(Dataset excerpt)
━━━━━━━━━━━━━━━━━━━━

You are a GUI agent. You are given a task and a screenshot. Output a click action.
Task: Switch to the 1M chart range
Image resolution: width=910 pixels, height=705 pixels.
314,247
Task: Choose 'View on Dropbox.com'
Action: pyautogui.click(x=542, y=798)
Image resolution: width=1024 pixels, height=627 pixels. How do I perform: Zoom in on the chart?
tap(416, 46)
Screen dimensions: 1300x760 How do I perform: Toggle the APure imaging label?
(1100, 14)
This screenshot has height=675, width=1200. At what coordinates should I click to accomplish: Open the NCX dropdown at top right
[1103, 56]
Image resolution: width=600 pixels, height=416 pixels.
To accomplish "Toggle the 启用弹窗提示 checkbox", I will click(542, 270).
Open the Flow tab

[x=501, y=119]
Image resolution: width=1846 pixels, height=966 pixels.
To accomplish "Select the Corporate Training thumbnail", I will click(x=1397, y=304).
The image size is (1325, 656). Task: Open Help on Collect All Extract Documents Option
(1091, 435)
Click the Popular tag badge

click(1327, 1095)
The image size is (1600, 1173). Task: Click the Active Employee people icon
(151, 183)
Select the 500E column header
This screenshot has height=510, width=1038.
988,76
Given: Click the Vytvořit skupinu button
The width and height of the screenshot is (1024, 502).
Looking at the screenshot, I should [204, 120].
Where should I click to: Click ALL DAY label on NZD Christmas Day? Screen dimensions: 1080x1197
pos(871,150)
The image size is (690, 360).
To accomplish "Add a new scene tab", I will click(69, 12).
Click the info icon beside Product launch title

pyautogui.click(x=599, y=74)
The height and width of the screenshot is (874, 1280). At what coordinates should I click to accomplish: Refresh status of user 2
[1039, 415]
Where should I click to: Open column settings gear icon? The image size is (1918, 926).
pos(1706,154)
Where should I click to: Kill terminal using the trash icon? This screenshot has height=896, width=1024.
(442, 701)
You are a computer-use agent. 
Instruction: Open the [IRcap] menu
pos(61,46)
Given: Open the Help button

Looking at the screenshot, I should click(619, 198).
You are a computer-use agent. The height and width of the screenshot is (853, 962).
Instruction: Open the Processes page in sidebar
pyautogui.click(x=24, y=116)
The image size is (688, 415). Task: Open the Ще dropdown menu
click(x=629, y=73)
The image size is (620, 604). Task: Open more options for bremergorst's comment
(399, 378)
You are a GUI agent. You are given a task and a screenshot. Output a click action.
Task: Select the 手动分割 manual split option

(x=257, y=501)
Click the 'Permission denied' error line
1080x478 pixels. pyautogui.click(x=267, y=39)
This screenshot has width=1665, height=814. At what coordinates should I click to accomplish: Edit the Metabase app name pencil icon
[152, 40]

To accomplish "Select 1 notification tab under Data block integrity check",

━━━━━━━━━━━━━━━━━━━━

## What is expected
Give every line of the data, starting with the very first line and going on through the line with "pos(871,150)", as a JSON list of strings with one string per line and blank lines left out.

## Task answer
[
  "You are a GUI agent. You are given a task and a screenshot. Output a click action.",
  "Task: Switch to the 1M chart range",
  "Image resolution: width=910 pixels, height=705 pixels.",
  "314,247",
  "Task: Choose 'View on Dropbox.com'",
  "Action: pyautogui.click(x=542, y=798)",
  "Image resolution: width=1024 pixels, height=627 pixels. How do I perform: Zoom in on the chart?",
  "tap(416, 46)",
  "Screen dimensions: 1300x760 How do I perform: Toggle the APure imaging label?",
  "(1100, 14)",
  "This screenshot has height=675, width=1200. At what coordinates should I click to accomplish: Open the NCX dropdown at top right",
  "[1103, 56]",
  "Image resolution: width=600 pixels, height=416 pixels.",
  "To accomplish \"Toggle the 启用弹窗提示 checkbox\", I will click(542, 270).",
  "Open the Flow tab",
  "[x=501, y=119]",
  "Image resolution: width=1846 pixels, height=966 pixels.",
  "To accomplish \"Select the Corporate Training thumbnail\", I will click(x=1397, y=304).",
  "The image size is (1325, 656). Task: Open Help on Collect All Extract Documents Option",
  "(1091, 435)",
  "Click the Popular tag badge",
  "click(1327, 1095)",
  "The image size is (1600, 1173). Task: Click the Active Employee people icon",
  "(151, 183)",
  "Select the 500E column header",
  "This screenshot has height=510, width=1038.",
  "988,76",
  "Given: Click the Vytvořit skupinu button",
  "The width and height of the screenshot is (1024, 502).",
  "Looking at the screenshot, I should [204, 120].",
  "Where should I click to: Click ALL DAY label on NZD Christmas Day? Screen dimensions: 1080x1197",
  "pos(871,150)"
]